Fontenelle considerou que a deputada federal do PL exibia sua maternidade para reforçar seus argumentos antifeministas e em defesa de medidas de ampliação da criminalização do aborto.
As demais candidatas, na avaliação da cientista política, incluindo algumas de esquerda, mobilizavam a maternidade em busca de engajamento ou de humanização, mostrando-a como parte de suas rotinas.
A pesquisadora cita três razões para a ascensão da direita nesse campo: os avanços da pauta feminista como um todo, a onda conservadora dos últimos anos e o fato de a maternidade ser uma boa pauta eleitoral, uma vez que é relevante e tem uma relação para todos os segmentos.
Além da pauta do aborto, diversas políticas recém-mães na direita também abraçam pautas relacionadas a pessoas com deficiência.
Com frequência, esse campo político defende a educação desse público em classes especiais, separadas das demais, ou em homeschooling.
“A ideia é tirar a pessoa com deficiência da cena”, critica Mariana Rosa, mestranda em educação pela USP e cofundadora do Instituto Cáue.
Para ela, a forma como a direita aborda a questão muitas vezes tira as pessoas com deficiência da posição de protagonismo, colocando-as ou como pessoas falhas ou como “anjos especiais”, e não sujeitos de direito.
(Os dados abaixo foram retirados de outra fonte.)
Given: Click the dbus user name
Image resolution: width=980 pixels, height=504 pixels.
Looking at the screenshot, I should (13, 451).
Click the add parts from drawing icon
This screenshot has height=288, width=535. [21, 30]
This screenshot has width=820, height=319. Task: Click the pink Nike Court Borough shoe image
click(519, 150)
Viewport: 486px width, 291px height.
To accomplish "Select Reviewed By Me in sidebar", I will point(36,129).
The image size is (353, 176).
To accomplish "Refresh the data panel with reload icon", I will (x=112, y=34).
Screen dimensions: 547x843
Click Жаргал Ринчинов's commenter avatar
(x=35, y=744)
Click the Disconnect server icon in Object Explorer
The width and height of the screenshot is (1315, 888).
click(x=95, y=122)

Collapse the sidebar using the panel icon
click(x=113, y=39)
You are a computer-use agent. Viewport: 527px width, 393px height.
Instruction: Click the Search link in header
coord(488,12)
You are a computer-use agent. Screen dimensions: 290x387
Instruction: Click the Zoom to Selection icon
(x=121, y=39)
“Essa linha de assistencialismo e filantropia faz a liga com a direita, pelo entendimento de que a pessoa com deficiência é responsabilidade da mãe, não do Estado.”
Para se contrapor a isso, há um amplo caminho para se pensar em políticas públicas para as mães, diz Alana. Entre elas, estão todas que tornem o cuidado à criança menos centrado apenas na figura materna e mais coletivo.
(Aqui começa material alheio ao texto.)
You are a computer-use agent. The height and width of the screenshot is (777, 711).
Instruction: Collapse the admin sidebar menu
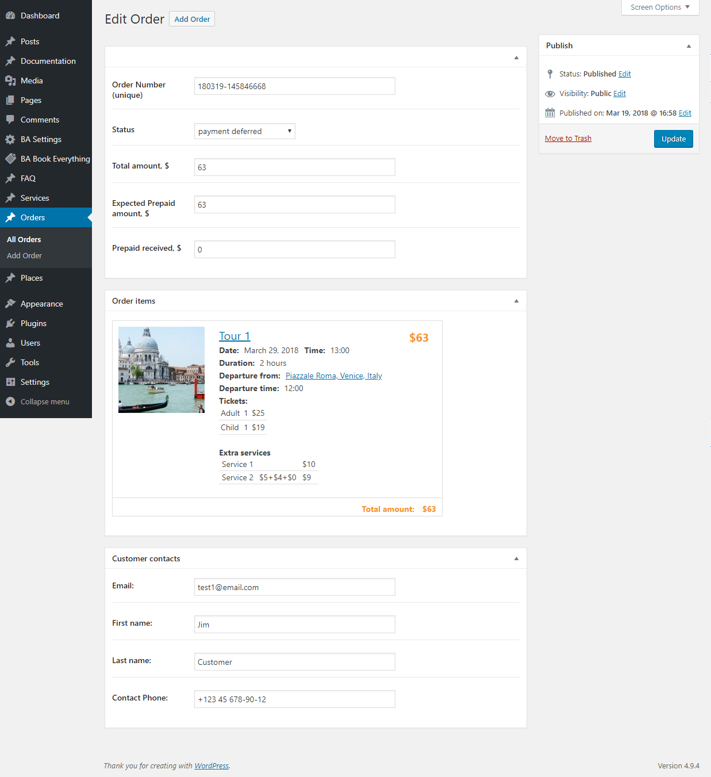click(38, 401)
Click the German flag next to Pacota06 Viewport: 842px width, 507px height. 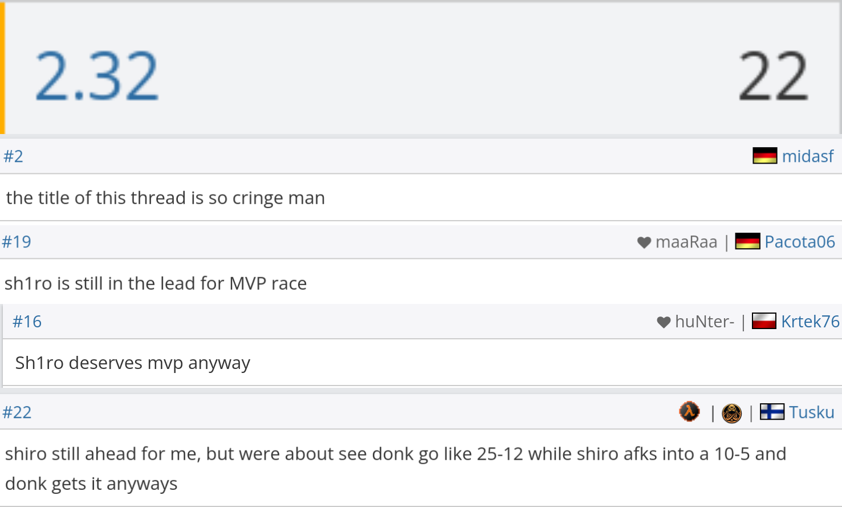[x=747, y=241]
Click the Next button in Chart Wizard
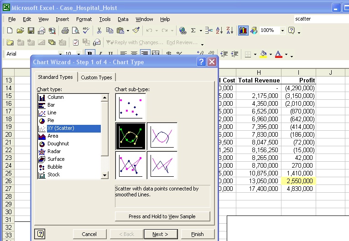This screenshot has height=241, width=349. point(160,234)
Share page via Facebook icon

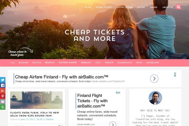click(3, 85)
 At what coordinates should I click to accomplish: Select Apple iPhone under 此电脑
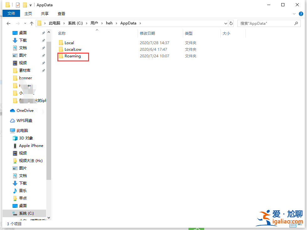(30, 145)
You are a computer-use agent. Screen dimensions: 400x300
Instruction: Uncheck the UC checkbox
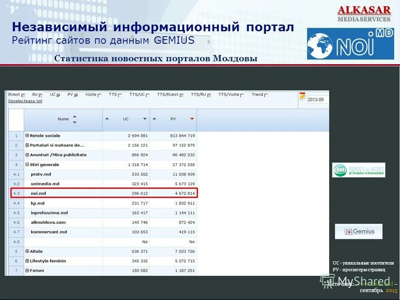pyautogui.click(x=59, y=95)
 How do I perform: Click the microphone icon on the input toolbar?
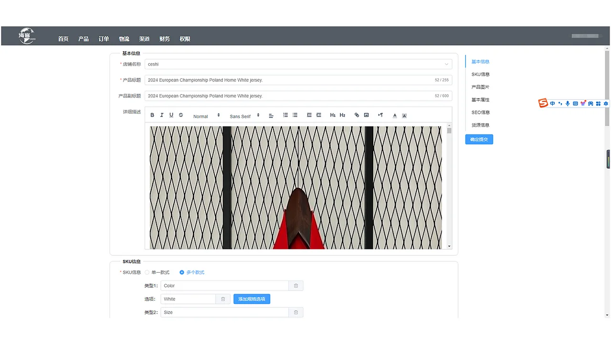pos(568,103)
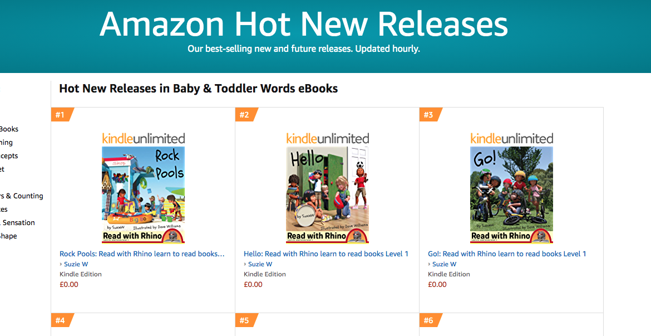The height and width of the screenshot is (336, 651).
Task: Click Kindle Unlimited logo above Hello book
Action: click(328, 139)
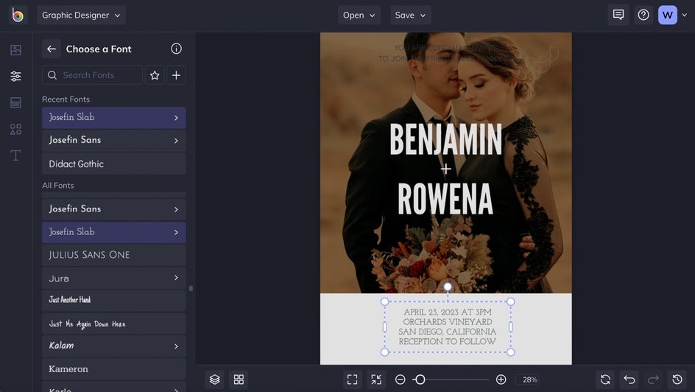The width and height of the screenshot is (695, 392).
Task: Open the Layers panel icon
Action: click(215, 379)
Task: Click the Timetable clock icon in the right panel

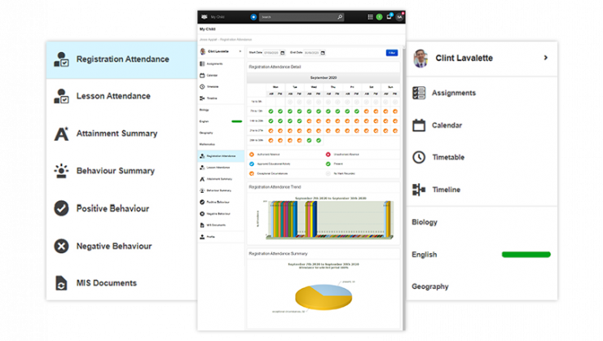Action: click(x=420, y=157)
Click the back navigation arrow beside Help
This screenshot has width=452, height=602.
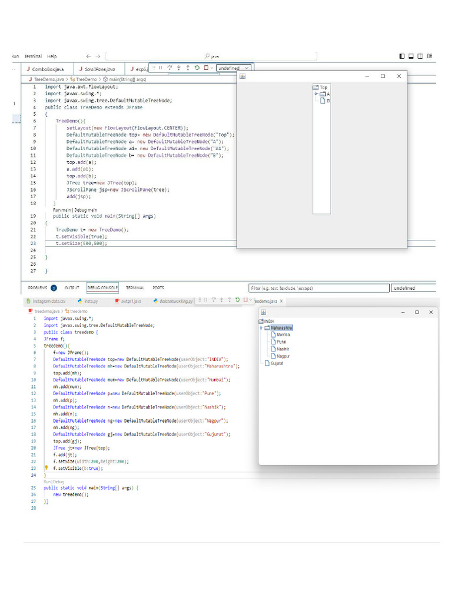tap(88, 56)
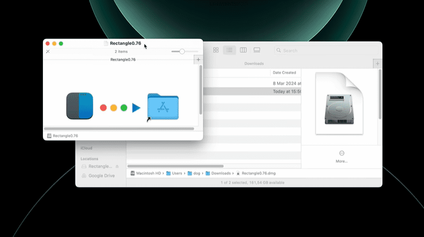This screenshot has height=237, width=424.
Task: Switch Finder to gallery view
Action: tap(256, 50)
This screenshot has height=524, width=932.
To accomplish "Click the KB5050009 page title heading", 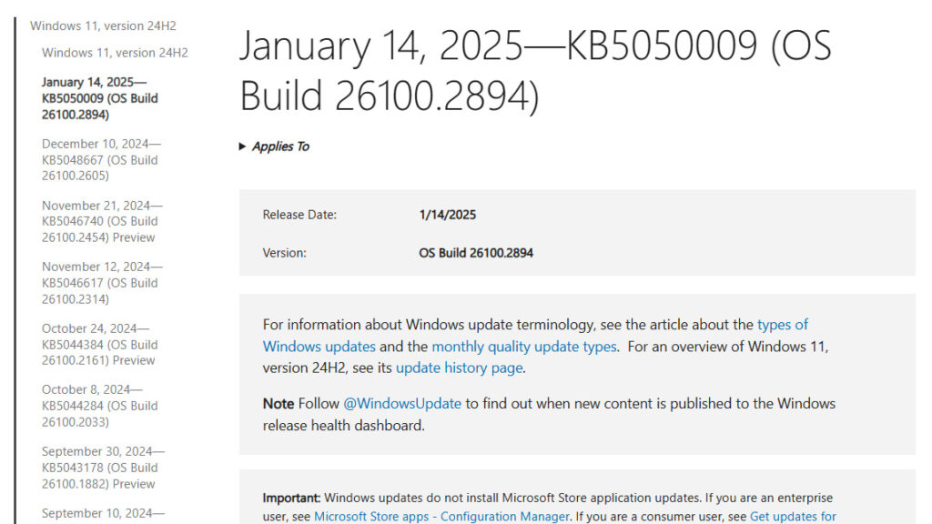I will coord(535,71).
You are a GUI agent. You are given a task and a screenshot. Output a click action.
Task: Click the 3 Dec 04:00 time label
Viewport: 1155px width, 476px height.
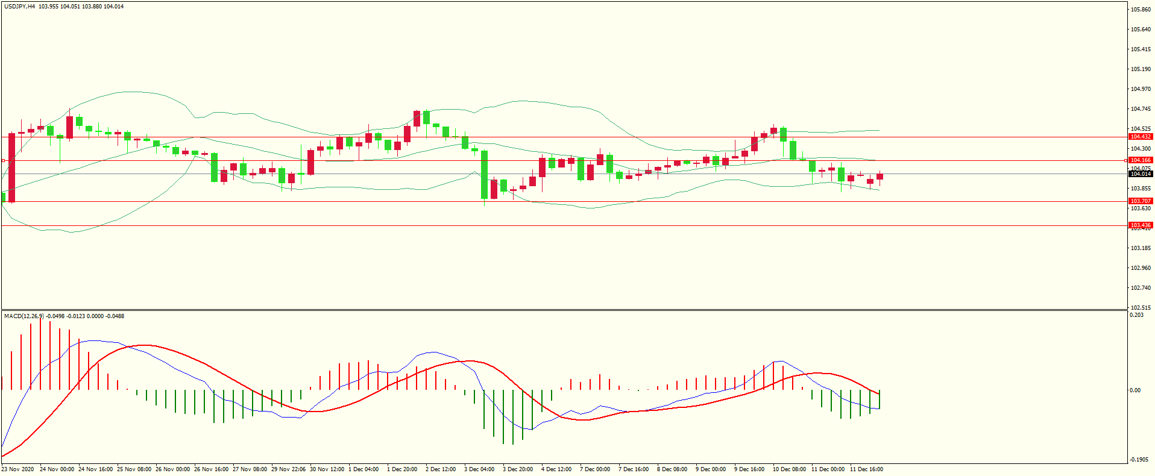(x=479, y=469)
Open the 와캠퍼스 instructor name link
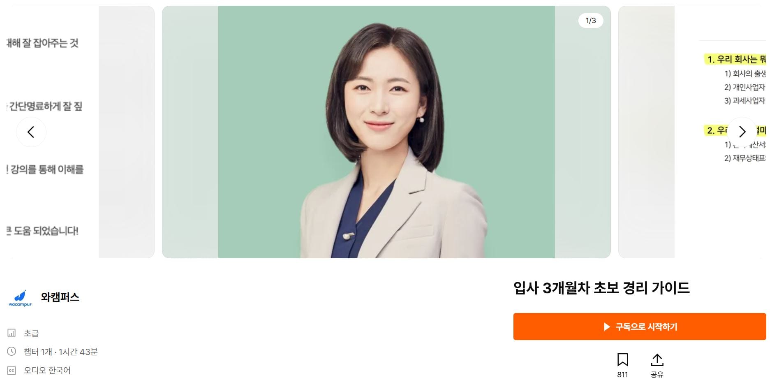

Exemplos são espaços lactários em locais de trabalho ou espaços adequados para crianças em ambientes frequentados pelos adultos. Outra pauta fundamental, avalia, é a instituição de licenças também para os pais.
Esse tende a ser um tema que pode ser abraçado pela esquerda. “Nós pressupomos a ideia de que o cuidado não é um papel predefinido para as mulheres”, diz Manuela.
“É algo que pode ser feito comunitariamente, dividido de maneira igualitária com o pai e com amparo do Estado, não sobrecarregando apenas mulheres.”
Uma das recém-mães do Congresso, a deputada Greyce Elias (Avante-MG), que teve dois filhos ao longo de seus dois mandatos, diz que a maternidade reforçou as convicções que já tinha contra a descriminalização do aborto.
Apoiadora de Jair Bolsonaro na eleição de 2022, ela posta com relativa frequência manifestações sobre o tema ou sobre sua preocupação com o que vê como possível intromissão do Estado na educação das famílias.
Já a licença para os pais ela avalia ser um tema que demanda mais debate. “É preciso pensar uma mudança de cultura e os reflexos para a questão empresarial, mas acho que estamos no caminho certo”, afirma.
Também a cultura da própria Câmara, com votações madrugada adentro, reflete uma época em que as mães estavam longe da política, em sua avaliação. “Mas fiz uma escolha, vejo propósito e não me vitimizo”, diz.